§ **TEXT PROVIDED**
******
Sunday, October 21, 2007

Good Read: The return of heritage turkey breeds

The Seattle Times's story on heritage turkeys renewed my excitement for Thanksgiving. Yep, this year we'll be tasting our very first heritage turkey. And you know what? I really cannot wait.

Usually the turkey is, well, you know it's pretty good. I like the dark meat. But those enormous white breasts so prized by Butterballers around the nation? You know, the ones that the turkeys are bred to have? They leave me luke-warm, or less.


Did you ever think that maybe there's a reason most of us eat turkey once a year? Sure, we'll have the occasional turkey burger, or we'll sub some turkey sausage in for pork. But I never roast a turkey like I'd roast a chicken. Maybe this is why:

Turkey used to have taste. But that was before turkeys were genetically honed to be not much more than a giant hunk of white meat on stubby legs. Today's conventionally-raised turkey is a freak of nature that, left on its own, would not live a year.

Most turkeys eaten by Americans today are a single variety: the Broad-breasted White. It's a bird bred to grow fast, with huge amounts of breast meat. It's so top heavy in the cleavage it can't walk right; the most it can manage is a waddle. It can't fly, jump or run. And it's so corpulent and misshapen the poor thing can't even copulate; Broad-breasted Whites have to be artificially inseminated.


Heritage turkeys, on the other hand, are bred for flavor. Oh, and they can reproduce without human help! Which is nice for them, I'm guessing.
******
§ **SUPPLIED INFORMATION**
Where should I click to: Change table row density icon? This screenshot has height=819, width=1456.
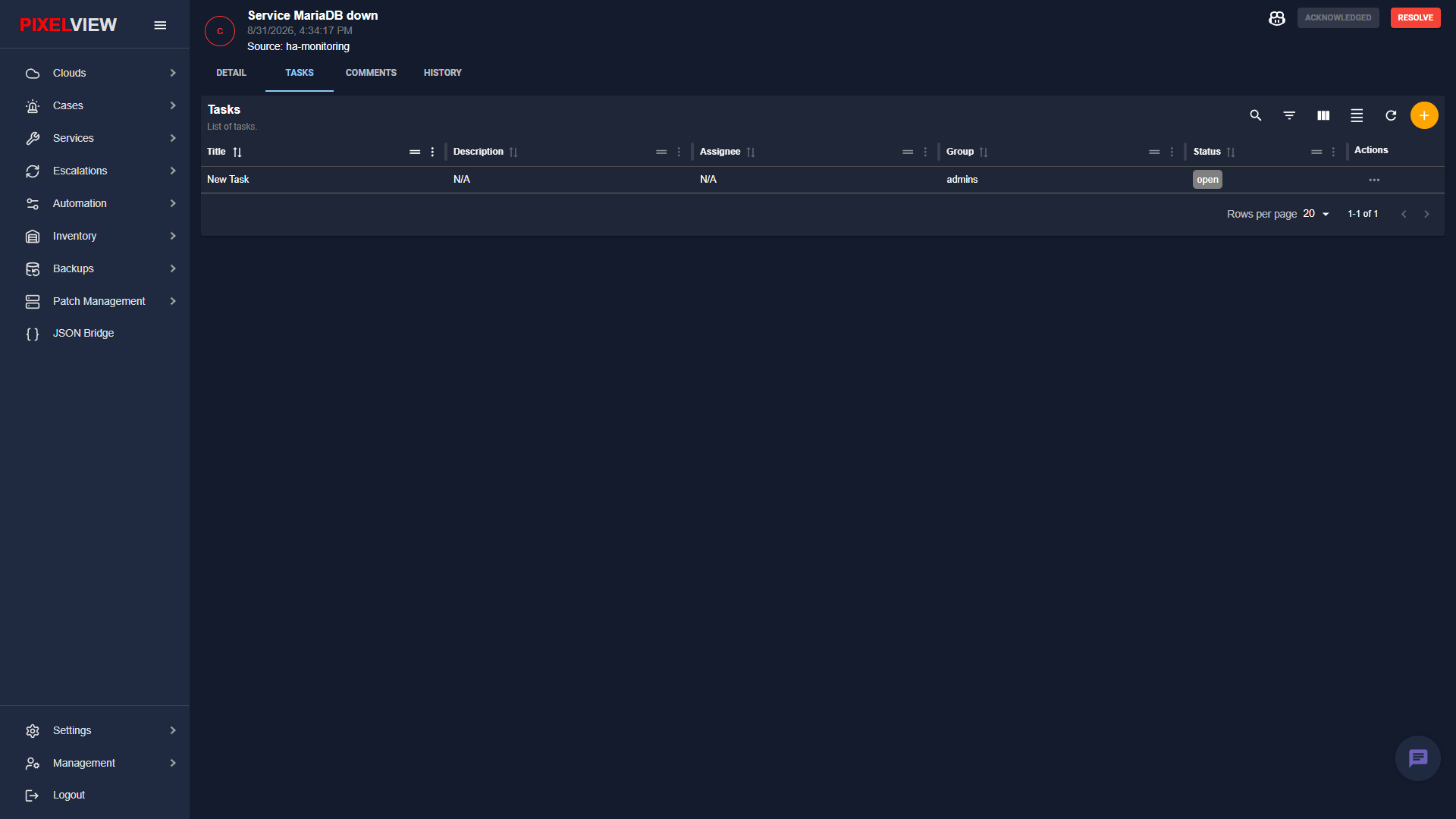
******
§ **THE PROBLEM**
Please answer these from the heritage turkey post above:
(a) Whose story renewed the writer's excitement for Thanksgiving?
(b) Which single variety makes up most turkeys eaten by Americans today?
(c) What are heritage turkeys bred for?

§ **THE COMPLETED TASK**
(a) The Seattle Times's story
(b) The Broad-breasted White
(c) Flavor